Kesetaraan Kemanusiaan
Islam mengajarkan adanya kesetaraan kemanusiaan antara laki-laki dan perempuan di hadapan Allah. Sebagai manusia keduanya memiliki kedudukan yang sama sebagai hamba Allah, sama-sama dimuliakan oleh Allah [ Q.s. Isra’ (17) : 70], mempunyai kewajiban yang sama dalam ibadah [ Q.s. adz-Dzariyat(51) : 56], mempunyai tanggungjawab yang sama sebagai khalifah di bumi [Q.s. Al-Baqarah (2) : 30], dan sama-sama mendapat pahala bila melakukan kebaikan [Q.s.An-Nahl (16) : 97], dan kelebihan yang satu dari yang lain adalah pada tingkat ketaqwaannya pada Allah [Q. s. Al-Hujurat (49) : 13], yang akan dipertanggungjawabkan sendiri-sendiri di hadapan Allah SWT. [Q. s. Al-An’am (6) : 164]. Diciptakannya manusia laki-laki dan perempuan adalah agar mereka saling melengkapi dalam melaksanakan fungsi dan perannya baik di ranah domestic maupun public.
Dengan memperhatikan berbagai ayat Al-Quran di atas maka keluarga mempunyai peran dan tanggung jawab untuk mengembangkan kesadaran kesataraan dan kemampuan dalam penerapannya dalam sikap dan perilaku bagi anggota keluarganya. Kesadaran tentang kesetaraan harus dimulai pada masing-masing suami dan isteri yang kemudian akan disosialisasikan pada anak-anak dan anggota keluarga yang lain. Disamping pemahaman secara verbal semenjak usia dini, sosialisasi tentang kesadaran dan berperilaku kesataraan pada anak dapat terlaksana melalui proses penyerapan pada sikap dan perilaku kedua orangtauanya serta anggota keluarga yang lain. Sebagai penguatan maka dalam prosesnya sosialisasi tentang kesetaraan perlu disampaikan juga tentang nilai-nialai agama dan budaya yang terkait.

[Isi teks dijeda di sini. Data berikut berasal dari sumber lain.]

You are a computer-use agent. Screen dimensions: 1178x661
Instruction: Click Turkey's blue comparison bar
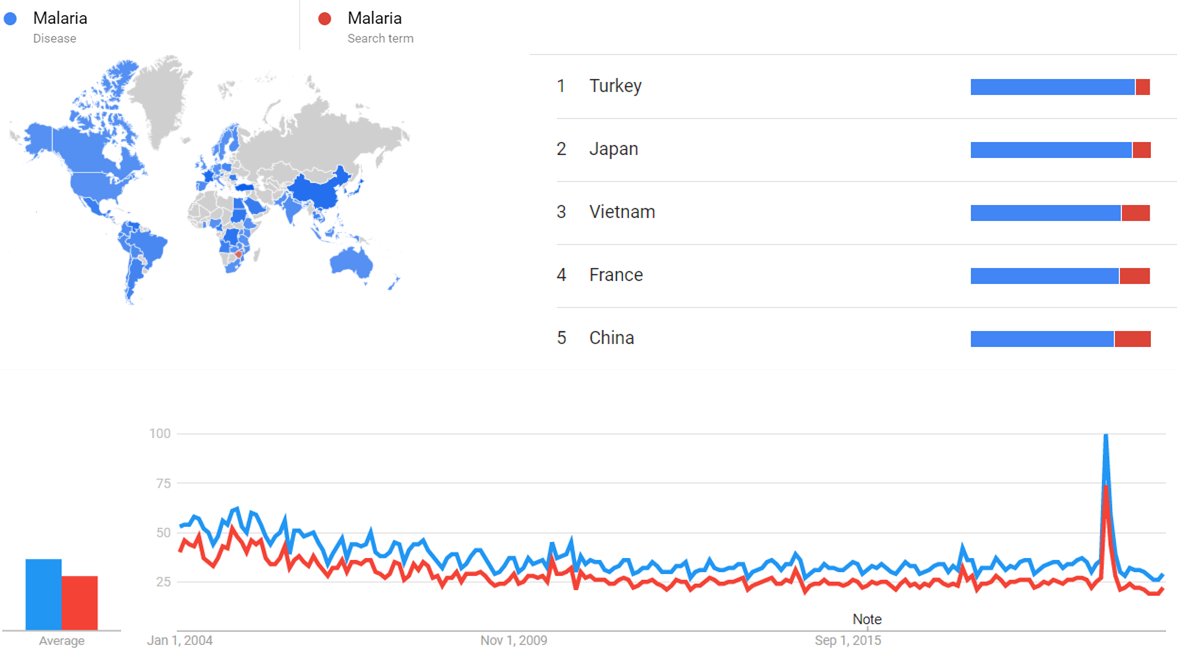click(1052, 87)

Kasih Sayang sebagai Modal Membangun Kesetaraan
Rasa kasih sayang ( mawaddah wa rahmah ) antara suami isteri merupakan karunia Allah untuk membangun kehidupan keluarga yang tenteram dan harmonis [Q. s. Ar-Rum (30) :21], serta merupakan perekat hubungan antara kedua orangtua dengan anak-anaknya. Rasa kasih sayang juga merupakan modal untuk membangun kesetaraan antar anggota keluarga ketika dalam keluarga telah tumbuh rasa saling menyayangi. Seseorang yang memiliki rasa kasih sayang akan memberikan kesempatan orang yang disayangi untuk melakukan kebaikan bagi dirinya, dan melindunginya dari hal-hal bisa mengancamnya, demikian juga sebaliknya sehingga antar kedua belah pihak tumbuh ikatan saling mendukung. Dengan demikian akan muncul perasaan saling peduli antar kedua suami isteri dan terhindar dari perasaan yang yang satu lebih penting dan lebih dari yang lain.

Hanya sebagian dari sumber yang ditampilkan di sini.